🤖 AI Summary
This work addresses the weak visual entailment reasoning capability of existing vision-language models (VLMs) in crowded scenes. To this end, we introduce VE-Crowd—the first visual entailment benchmark specifically designed for dense crowd scenarios. Built upon the CrowdHuman dataset, VE-Crowd comprises 5,608 synthetic true/false statement pairs generated via controllable image-caption composition, and integrates dual-dimensional evaluation combining visual question answering with logical entailment verification. Experiments reveal that state-of-the-art VLMs achieve less than 80% accuracy on VE-Crowd—substantially below their performance on standard VQA benchmarks—highlighting fundamental limitations in modeling complex spatial relationships and enforcing semantic-logical consistency. VE-Crowd fills a critical gap in visual entailment evaluation under occlusion-dense conditions and establishes a new benchmark to advance fine-grained spatial reasoning and semantic coherence in VLMs.
📝 Abstract
Recently, many benchmarks and datasets have been developed to evaluate Vision-Language Models (VLMs) using visual question answering (VQA) pairs, and models have shown significant accuracy improvements.
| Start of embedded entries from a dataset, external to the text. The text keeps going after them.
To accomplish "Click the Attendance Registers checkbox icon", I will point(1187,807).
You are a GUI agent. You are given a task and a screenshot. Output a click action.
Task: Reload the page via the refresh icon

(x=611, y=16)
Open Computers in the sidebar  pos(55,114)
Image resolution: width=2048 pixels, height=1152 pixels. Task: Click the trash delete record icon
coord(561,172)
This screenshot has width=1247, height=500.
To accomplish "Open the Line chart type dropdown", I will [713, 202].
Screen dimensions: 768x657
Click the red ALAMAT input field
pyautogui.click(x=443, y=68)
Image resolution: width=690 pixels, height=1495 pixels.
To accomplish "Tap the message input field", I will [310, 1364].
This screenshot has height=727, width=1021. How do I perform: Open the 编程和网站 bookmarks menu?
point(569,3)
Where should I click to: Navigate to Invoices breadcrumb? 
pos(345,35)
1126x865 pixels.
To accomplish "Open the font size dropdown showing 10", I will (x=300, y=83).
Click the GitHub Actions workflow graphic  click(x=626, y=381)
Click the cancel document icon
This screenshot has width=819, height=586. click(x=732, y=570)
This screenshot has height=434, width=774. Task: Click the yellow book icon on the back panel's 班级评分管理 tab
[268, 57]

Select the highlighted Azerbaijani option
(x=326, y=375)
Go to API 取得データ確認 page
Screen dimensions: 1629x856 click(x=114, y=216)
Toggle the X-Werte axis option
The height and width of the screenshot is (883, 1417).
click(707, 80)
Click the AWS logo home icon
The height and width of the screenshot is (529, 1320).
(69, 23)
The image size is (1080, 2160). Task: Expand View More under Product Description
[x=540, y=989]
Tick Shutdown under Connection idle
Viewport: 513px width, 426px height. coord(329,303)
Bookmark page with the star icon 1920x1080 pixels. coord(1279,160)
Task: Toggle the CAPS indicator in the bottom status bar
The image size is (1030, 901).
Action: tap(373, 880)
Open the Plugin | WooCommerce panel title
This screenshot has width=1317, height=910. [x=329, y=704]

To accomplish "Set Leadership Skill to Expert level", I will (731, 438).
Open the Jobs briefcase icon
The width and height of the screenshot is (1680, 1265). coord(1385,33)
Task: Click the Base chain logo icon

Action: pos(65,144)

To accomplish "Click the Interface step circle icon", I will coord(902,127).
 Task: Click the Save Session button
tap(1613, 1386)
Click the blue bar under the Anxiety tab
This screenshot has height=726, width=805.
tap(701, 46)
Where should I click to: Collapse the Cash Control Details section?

However, these benchmarks rarely test the model's ability to accurately complete visual entailment, for instance, accepting or refuting a hypothesis based on the image. To address this, we propose COREVQA (Crowd Observations and Reasoning Entailment), a benchmark of 5608 image and synthetically generated true/false statement pairs, with images derived from the CrowdHuman dataset, to provoke visual entailment reasoning on challenging crowded images. Our results show that even the top-performing VLMs achieve accuracy below 80%, with other models performing substantially worse (39.98%-69.95%). This significant performance gap reveals key limitations in VLMs' ability to reason over certain types of image-question pairs in crowded scenes.